● EXERCISE
When you reach the line containing "Image resolution: width=800" in the data below, reproduce it and every line that follows, exactly and without additions.

Data items
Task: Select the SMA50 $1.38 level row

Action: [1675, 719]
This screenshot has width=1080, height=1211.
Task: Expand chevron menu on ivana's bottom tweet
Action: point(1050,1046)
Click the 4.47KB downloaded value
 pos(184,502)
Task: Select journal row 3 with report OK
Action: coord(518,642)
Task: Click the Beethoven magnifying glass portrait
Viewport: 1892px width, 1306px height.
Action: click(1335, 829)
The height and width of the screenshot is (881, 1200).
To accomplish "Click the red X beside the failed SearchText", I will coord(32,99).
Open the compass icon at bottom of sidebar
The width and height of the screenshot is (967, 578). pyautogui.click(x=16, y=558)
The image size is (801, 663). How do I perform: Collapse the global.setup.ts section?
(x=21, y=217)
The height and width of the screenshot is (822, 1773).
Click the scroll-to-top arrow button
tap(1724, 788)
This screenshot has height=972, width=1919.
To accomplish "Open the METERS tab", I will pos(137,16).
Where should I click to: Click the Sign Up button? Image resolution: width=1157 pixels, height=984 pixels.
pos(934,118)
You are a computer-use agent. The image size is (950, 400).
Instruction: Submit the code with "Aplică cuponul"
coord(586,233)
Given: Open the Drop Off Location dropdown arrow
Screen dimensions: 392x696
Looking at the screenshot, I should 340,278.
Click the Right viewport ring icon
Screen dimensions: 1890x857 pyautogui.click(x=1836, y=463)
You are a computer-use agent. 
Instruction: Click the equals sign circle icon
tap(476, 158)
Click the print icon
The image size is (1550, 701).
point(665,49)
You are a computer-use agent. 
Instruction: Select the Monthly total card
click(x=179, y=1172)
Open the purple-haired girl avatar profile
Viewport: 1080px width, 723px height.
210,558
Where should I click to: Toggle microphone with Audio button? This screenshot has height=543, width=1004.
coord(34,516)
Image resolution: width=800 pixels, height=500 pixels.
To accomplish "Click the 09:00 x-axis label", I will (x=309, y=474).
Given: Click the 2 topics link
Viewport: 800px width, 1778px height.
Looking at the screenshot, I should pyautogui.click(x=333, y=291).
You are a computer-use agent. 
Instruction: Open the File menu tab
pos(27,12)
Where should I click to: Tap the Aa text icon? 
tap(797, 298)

● RESULT
Image resolution: width=800 pixels, height=500 pixels.
To accomplish "Click the 09:00 x-axis label", I will (x=309, y=474).
Given: Click the 2 topics link
Viewport: 800px width, 1778px height.
Looking at the screenshot, I should pyautogui.click(x=333, y=291).
You are a computer-use agent. 
Instruction: Open the File menu tab
pos(27,12)
Where should I click to: Tap the Aa text icon? 
tap(797, 298)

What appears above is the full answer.